Fitzgerald D, Van Asperen P, O'Leary P, Feddema P, Leslie G, Arnold J, Sullivan C
Royal Alexandra Hospital for Children, Sydney, Australia.
Pediatr Pulmonol. 1998 Oct;26(4):241-9. doi: 10.1002/(sici)1099-0496(199810)26:4<241::aid-ppul2>3.0.co;2-1.

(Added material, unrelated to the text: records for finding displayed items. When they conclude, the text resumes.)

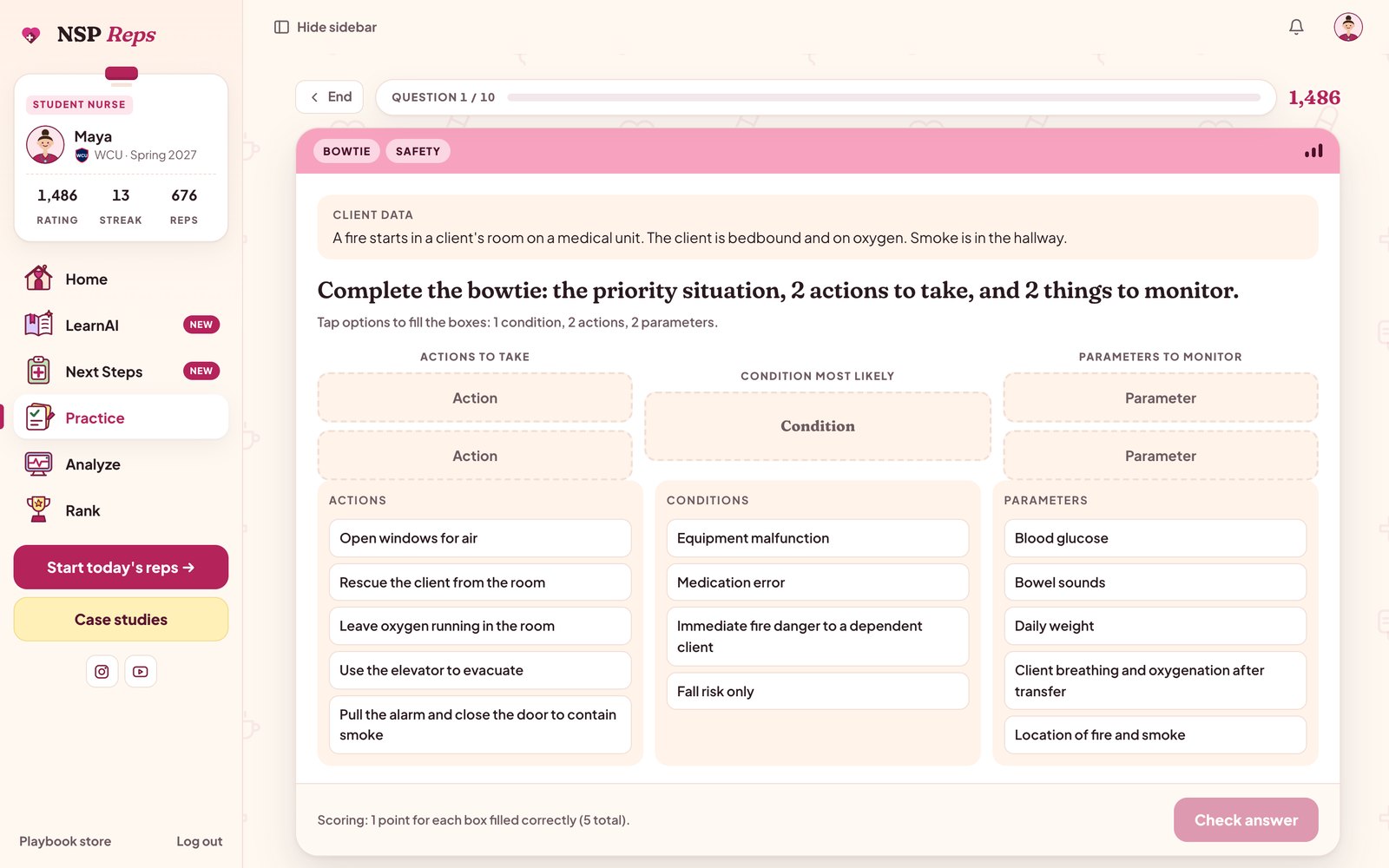1389x868 pixels.
Task: Open the notifications bell
Action: click(1296, 27)
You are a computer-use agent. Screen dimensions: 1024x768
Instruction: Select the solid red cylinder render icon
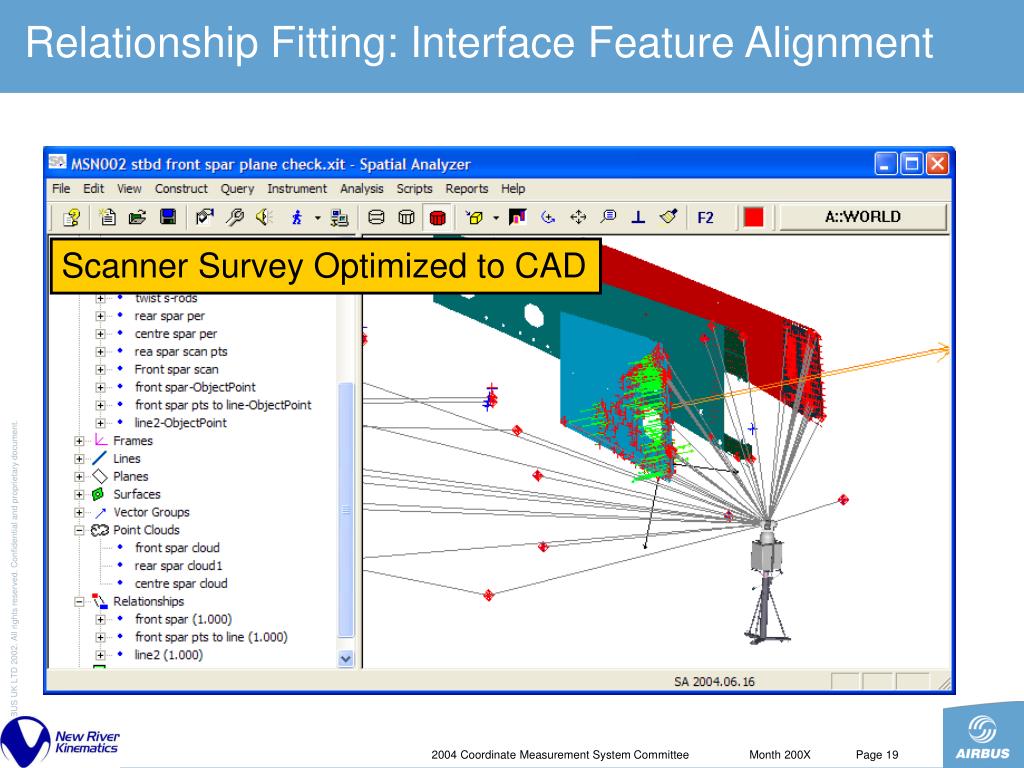tap(437, 217)
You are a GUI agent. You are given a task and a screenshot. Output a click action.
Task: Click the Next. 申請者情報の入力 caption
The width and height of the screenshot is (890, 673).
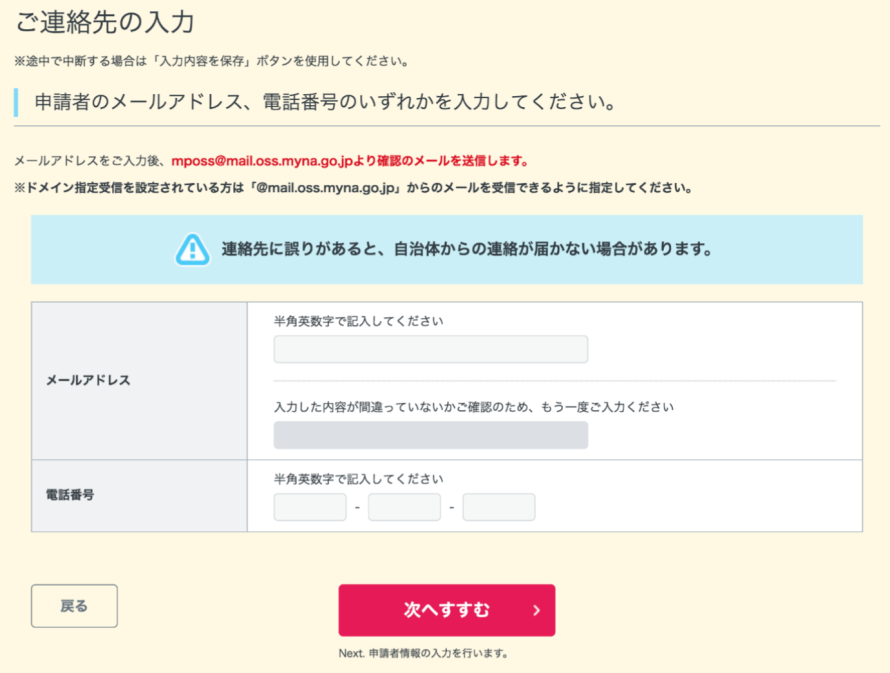(x=423, y=653)
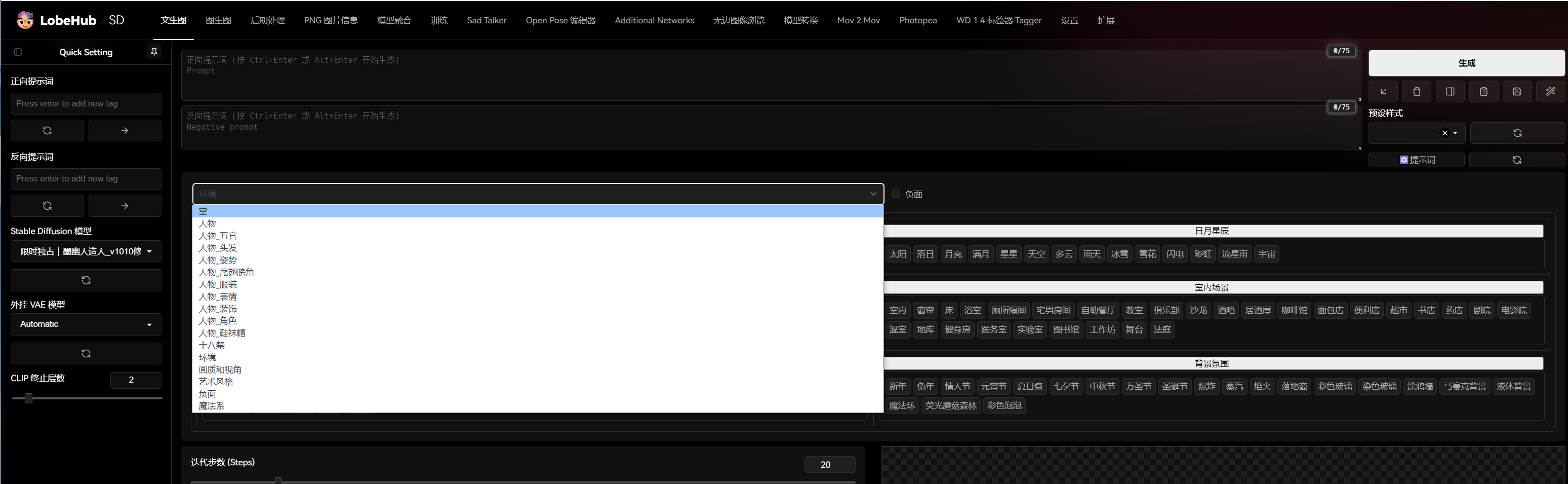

This study assessed whether respiratory rates (RRs) correlate with urinary growth hormone (U-GH) excretion and sleep architecture in infants with chronic neonatal lung disease (CNLD) in early (1 month), middle (6 months), and late (10 months) infancy. Twenty-three preterm infants (CNLD=16, controls=7) were studied on 51 occasions. CNLD infants were stratified according to mean non-REM sleep respiratory rate (NREM RR) in early infancy into "High RR CNLD" infants (mean NREM RR >2 SD higher than controls) and "Normal RR CNLD" infants (mean NREM RR within 2 SD of controls' mean). "High RR CNLD" infants (RR >45) had a lower mean birthweight (P=0.015), current weight (P=0.042), current length (P=0.02), and growth velocity in early infancy (grams/week gained: P=0.042) than "Normal RR CNLD" and control infants. Mean (95% CI) U-GH excretion (ng U-GH/g urinary creatinine) was higher in "High RR CNLD" infants in air or their usual O2 (1,932 [459, 3,406]) than "Normal RR CNLD" (394 [147, 642]) and controls (320 [147, 492]) (P=0.024). With resolution of tachypnea by mid-infancy, hemoglobin oxygen saturation (SaO2) >93%, mean growth parameters and U-GH excretion for the "High RR CNLD" group were not significantly different from "Normal RR CNLD" and control groups. CNLD infants demonstrated increased sleep efficiency (P=0.016), whereas controls had similar sleep efficiency between early and middle infancy (P=0.452). Mean percent time in REM sleep (REM%) and slow wave sleep (SWS%) were not significantly different between early and middle infancy and did not vary in relation to respiratory rate. We conclude that tachypneic infants with CNLD have slower growth and elevated U-GH excretion in early infancy. With resolution of tachypnea, growth improved, U-GH excretion decreased, and sleep consolidation occurred. An elevated U-GH in tachypneic CNLD infants may reflect stress, compromised nutrition (GH resistance), or a feedback loop involving a direct effect of GH on lung growth and repair.
本研究评估了慢性新生儿肺病(CNLD)婴儿在婴儿早期(1个月)、中期(6个月)和晚期(10个月)时呼吸频率(RRs)是否与尿生长激素(U-GH)排泄及睡眠结构相关。对23例早产儿(16例CNLD患儿,7例对照)进行了51次研究。CNLD患儿在婴儿早期根据平均非快速眼动睡眠呼吸频率(NREM RR)分为“高RR CNLD”婴儿(平均NREM RR比对照组高>2个标准差)和“正常RR CNLD”婴儿(平均NREM RR在对照组均值的2个标准差范围内)。“高RR CNLD”婴儿(RR>45)的平均出生体重(P=0.015)、当前体重(P=0.042)、当前身长(P=0.02)以及婴儿早期的生长速度(每周增加的克数:P=0.042)均低于“正常RR CNLD”婴儿和对照婴儿。“高RR CNLD”婴儿在空气中或其常用氧气条件下的平均(95%可信区间)U-GH排泄(ng U-GH/g尿肌酐)(1,932 [459, 3,406])高于“正常RR CNLD”婴儿(394 [147, 642])和对照婴儿(320 [147, 492])(P=0.024)。到婴儿中期呼吸急促缓解、血红蛋白氧饱和度(SaO2)>93%时,“高RR CNLD”组的平均生长参数和U-GH排泄与“正常RR CNLD”组和对照组无显著差异。CNLD患儿的睡眠效率增加(P=0.016),而对照组在婴儿早期和中期的睡眠效率相似(P=0.452)。快速眼动睡眠(REM%)和慢波睡眠(SWS%)的平均时间百分比在婴儿早期和中期无显著差异,且与呼吸频率无关。我们得出结论,患有CNLD的呼吸急促婴儿在婴儿早期生长较慢且U-GH排泄升高。随着呼吸急促的缓解,生长改善,U-GH排泄减少,睡眠巩固发生。呼吸急促的CNLD婴儿中U-GH升高可能反映应激、营养受损(生长激素抵抗)或涉及生长激素对肺生长和修复直接作用的反馈回路。